Preliminary results of a recent study sponsored by Syntex Corporation show that preventative treatment with an oral formulation of ganciclovir reduces the incidence of cytomegalovirus (CMV) by about 50 percent among people with AIDS and may prolong their survival. Infection with CMV—a herpesvirus that is frequently present in people with HIV—most commonly strikes the eye, where it can cause blindness, the colon, where it can cause debilitating diarrhea and the esophagus. In the study of people with less than 50 CD4 cells (or less than 100 CD4 cells and a previous AIDS-defining infection), an interim analysis showed that 16 percent of those taking oral ganciclovir developed some CMV disease compared to 30 percent of those on placebo. Due to the significant benefit noted, an independent review board halted the trial and ganciclovir was offered to all participants.

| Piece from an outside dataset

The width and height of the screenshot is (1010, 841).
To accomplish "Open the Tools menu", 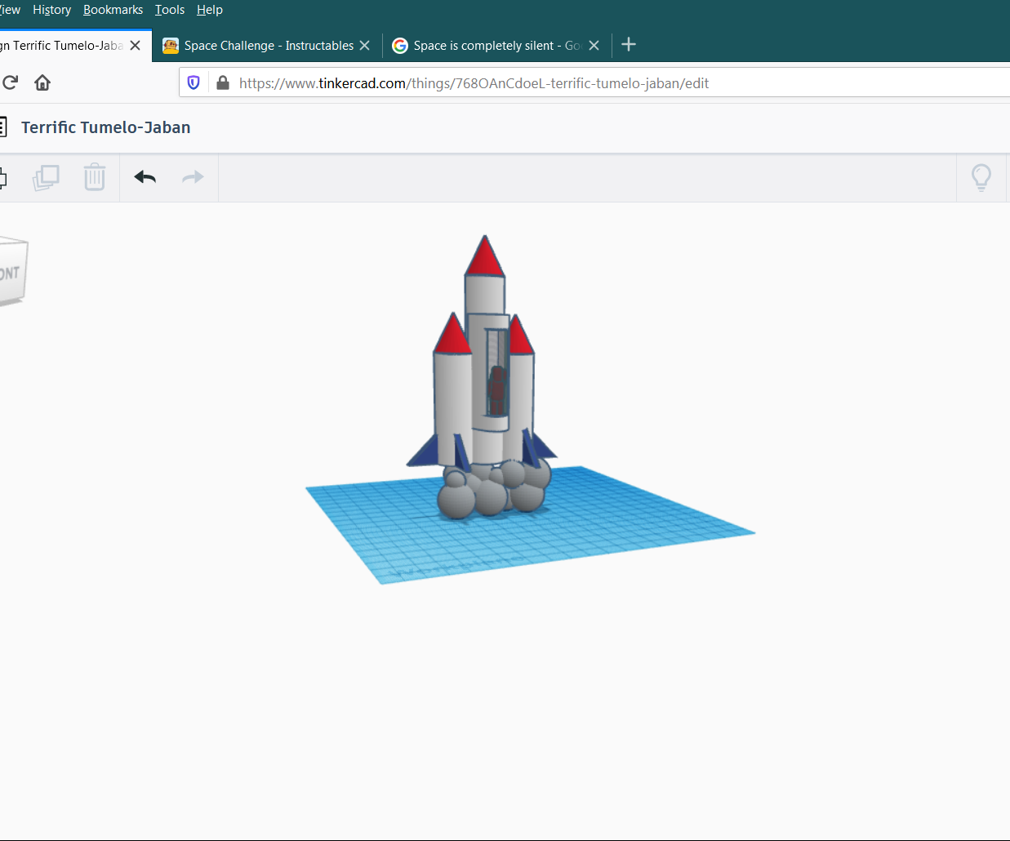I will click(x=169, y=9).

Syntex, which was recently purchased by Hoffmann-La Roche, has an application before the Food and Drug Administration (FDA) to use oral ganciclovir as maintenance therapy for people who have already been treated for an episode of CMV retinitis. Once the oral formulation is approved for maintenance therapy, doctors could prescribe it for prophylaxis as well, but insurers usually will not reimburse patients for such “off-label” use of a drug. This is significant because CMV prophylaxis with the oral formulation of ganciclovir is expected to cost $24,000 a year. AIDS Alert reports that the high cost (and fear of creating resistance to the drug) recently kept officials at the Centers for Disease Control and Prevention (CDC) from recommending oral ganciclovir for prevention of CMV as part of new guidelines for prophylaxis against opportunistic infections. Instead they encourage people with AIDS to monitor any changes in their field of vision and see their ophthalmologists regularly.